An exact copy of all the data below is needed, without its pictures.

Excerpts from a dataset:
◆ ◆ ◆ ◆
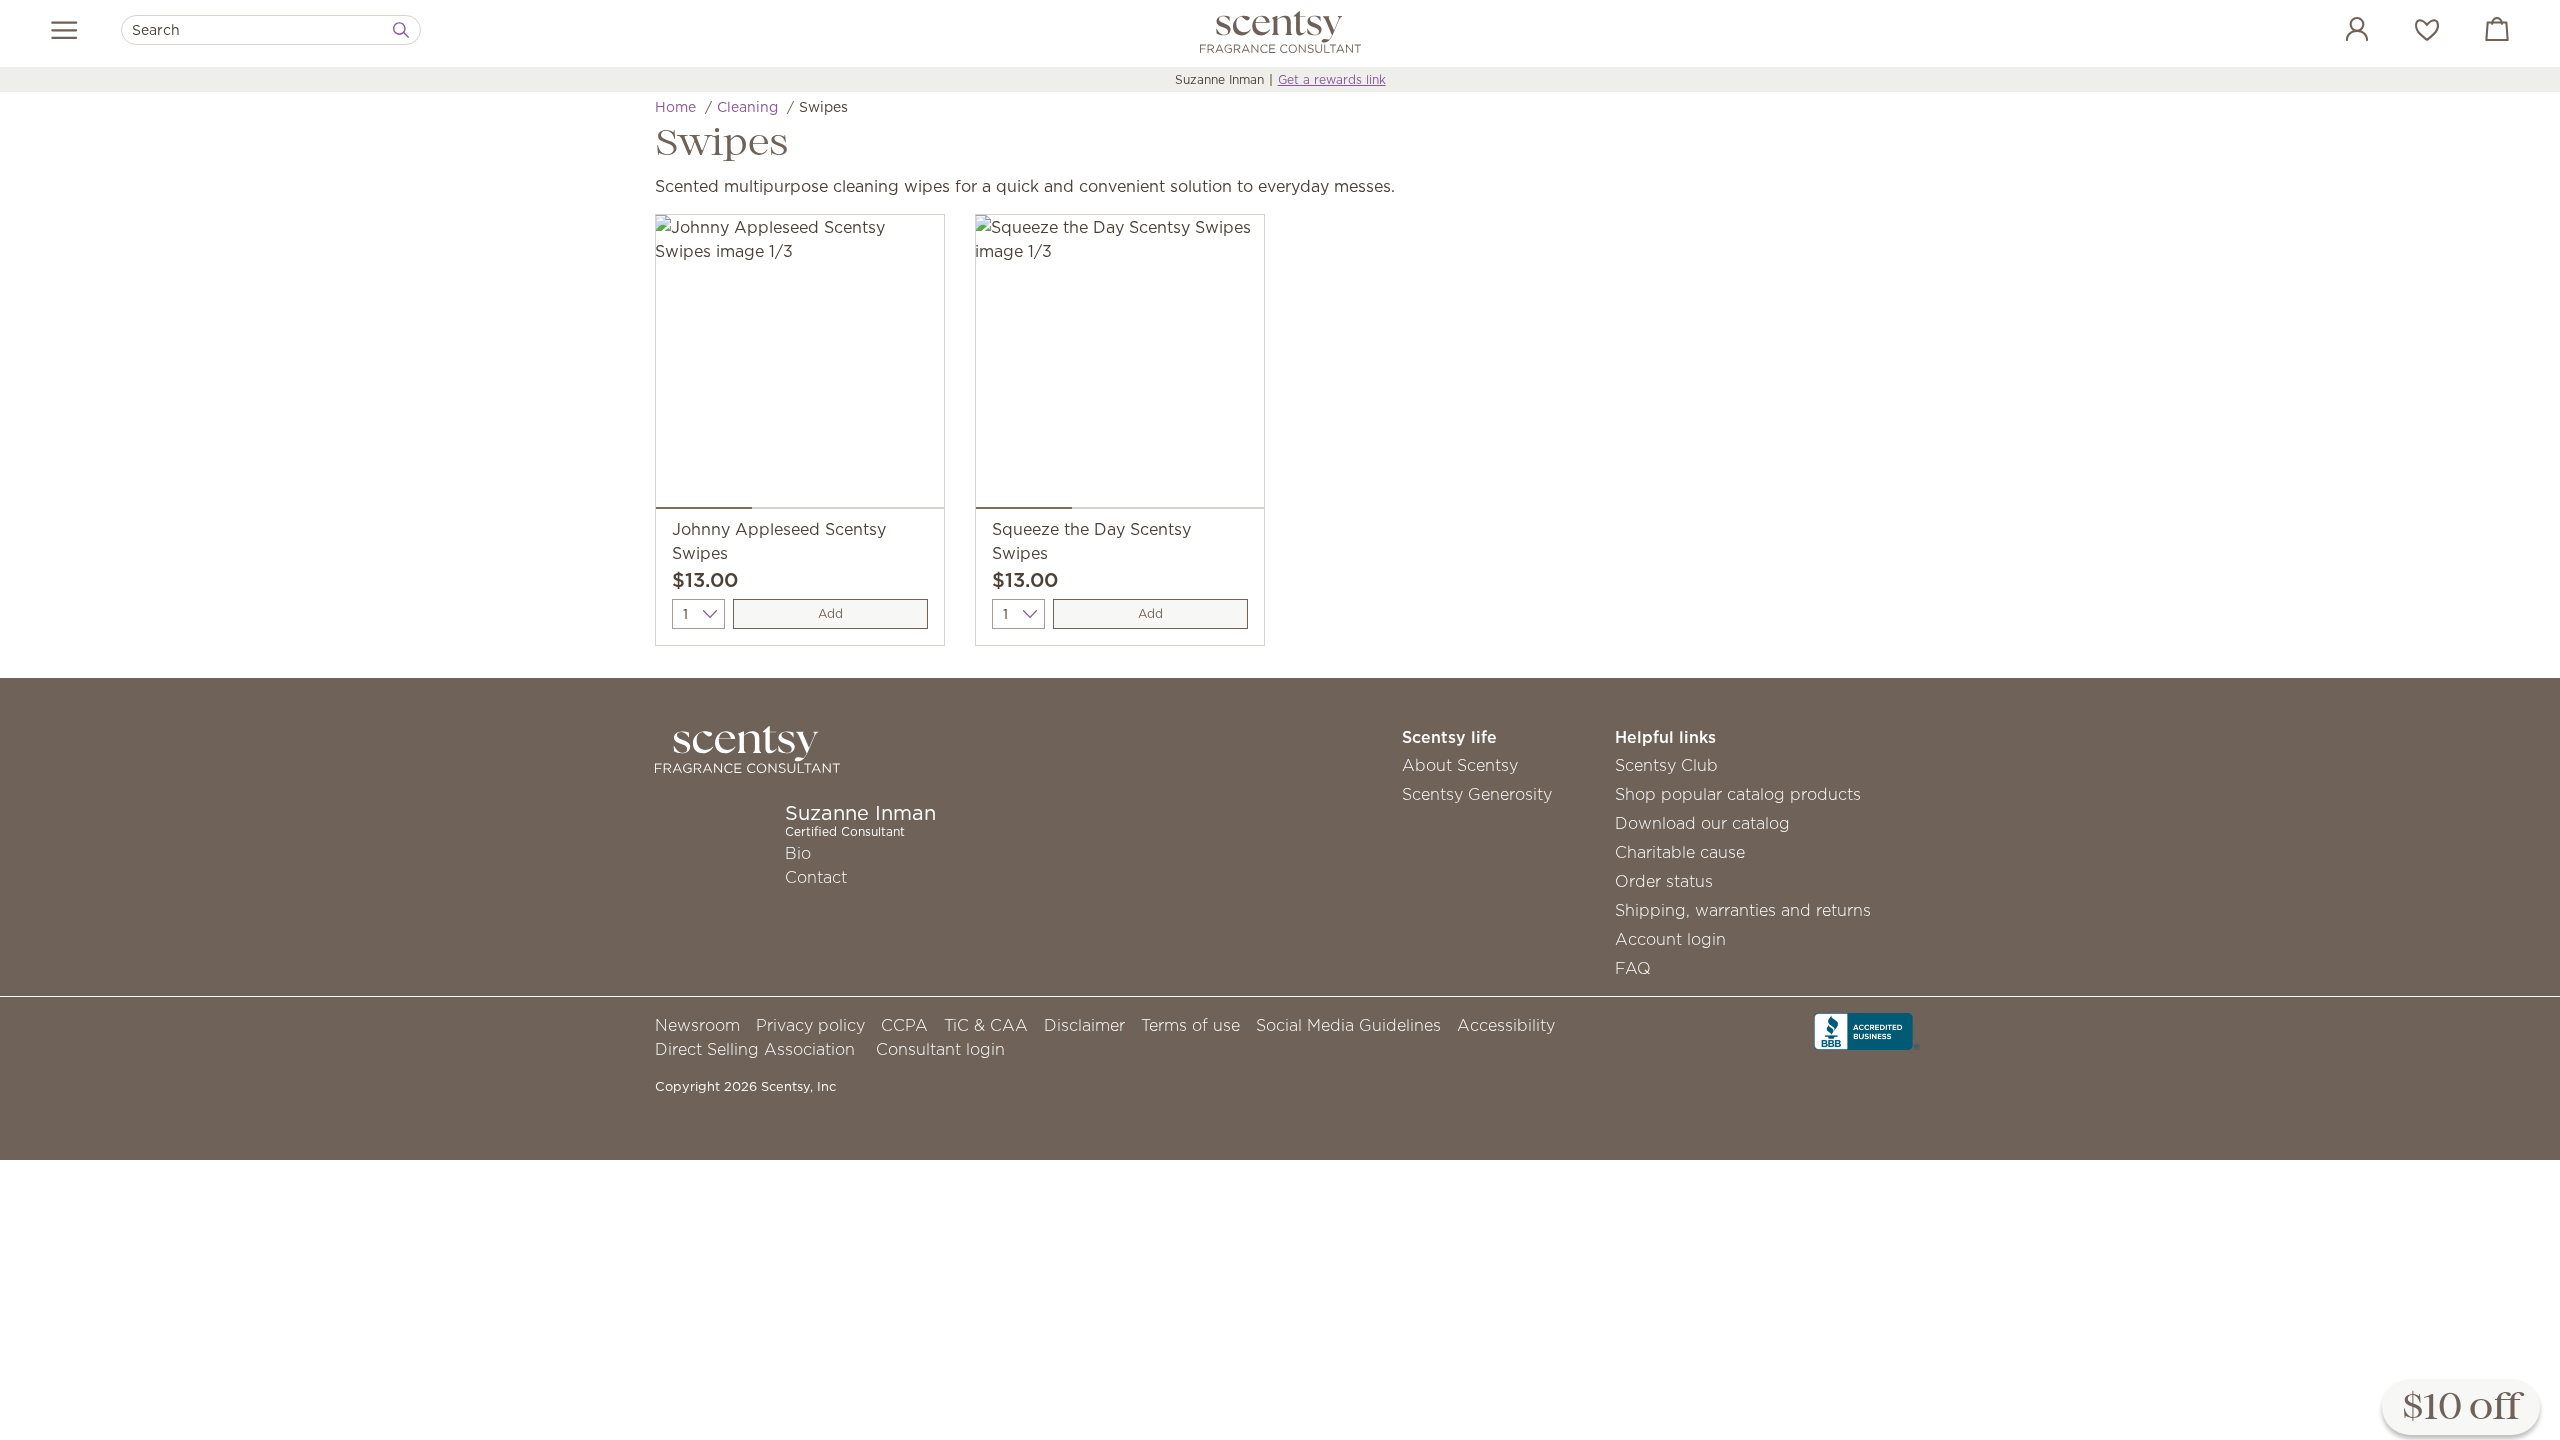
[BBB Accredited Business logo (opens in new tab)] (1867, 1030)
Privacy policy (810, 1025)
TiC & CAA (986, 1025)
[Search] (401, 30)
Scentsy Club (1666, 765)
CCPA (904, 1025)
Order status (1664, 881)
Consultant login (940, 1049)
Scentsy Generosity (1477, 794)
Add (830, 613)
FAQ (1633, 968)
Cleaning (747, 107)
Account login (1670, 939)
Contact (816, 877)
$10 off (2461, 1408)
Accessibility (1506, 1025)
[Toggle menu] (64, 30)
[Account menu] (2337, 32)
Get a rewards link (1332, 79)
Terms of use (1190, 1025)
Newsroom (697, 1025)
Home (675, 107)
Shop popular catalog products (1738, 794)
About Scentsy (1460, 765)
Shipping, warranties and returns (1743, 910)
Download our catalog (1702, 823)
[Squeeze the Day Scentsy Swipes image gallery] (1120, 366)
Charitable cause (1680, 852)
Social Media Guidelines (1348, 1025)
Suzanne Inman (1219, 79)
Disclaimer (1084, 1025)
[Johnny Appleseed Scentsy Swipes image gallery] (800, 366)
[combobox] (271, 30)
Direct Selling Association (755, 1049)
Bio (798, 853)
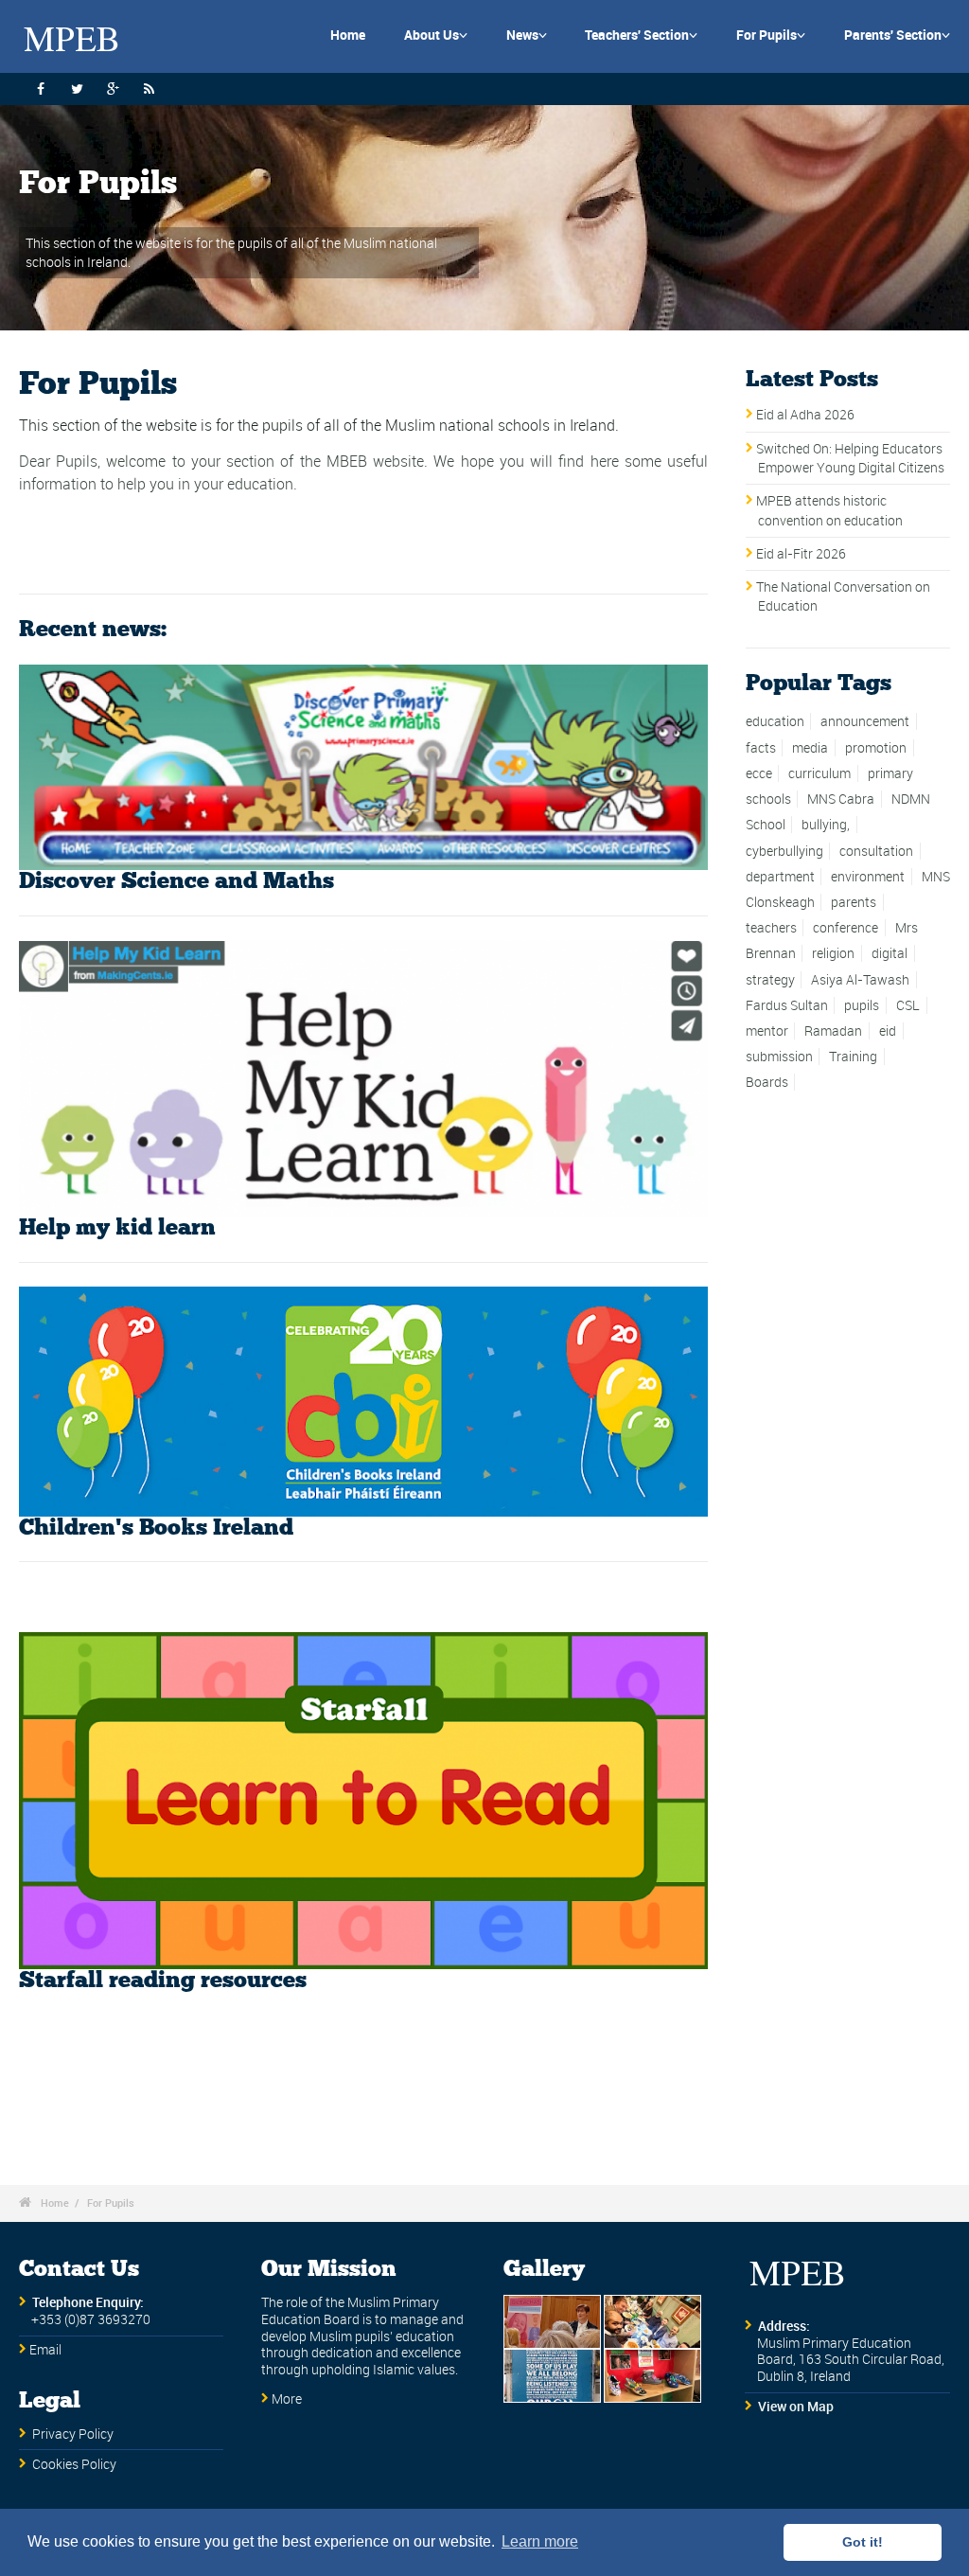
◆ ◆ ◆ ◆
TASK RESPONSE:
[BBB Accredited Business logo (opens in new tab)] (1867, 1030)
Privacy policy (810, 1025)
TiC & CAA (986, 1025)
[Search] (401, 30)
Scentsy Club (1666, 765)
CCPA (904, 1025)
Order status (1664, 881)
Consultant login (940, 1049)
Scentsy Generosity (1477, 794)
Add (830, 613)
FAQ (1633, 968)
Cleaning (747, 107)
Account login (1670, 939)
Contact (816, 877)
$10 off (2461, 1408)
Accessibility (1506, 1025)
[Toggle menu] (64, 30)
[Account menu] (2337, 32)
Get a rewards link (1332, 79)
Terms of use (1190, 1025)
Newsroom (697, 1025)
Home (675, 107)
Shop popular catalog products (1738, 794)
About Scentsy (1460, 765)
Shipping, warranties and returns (1743, 910)
Download our catalog (1702, 823)
[Squeeze the Day Scentsy Swipes image gallery] (1120, 366)
Charitable cause (1680, 852)
Social Media Guidelines (1348, 1025)
Suzanne Inman (1219, 79)
Disclaimer (1084, 1025)
[Johnny Appleseed Scentsy Swipes image gallery] (800, 366)
[combobox] (271, 30)
Direct Selling Association (755, 1049)
Bio (798, 853)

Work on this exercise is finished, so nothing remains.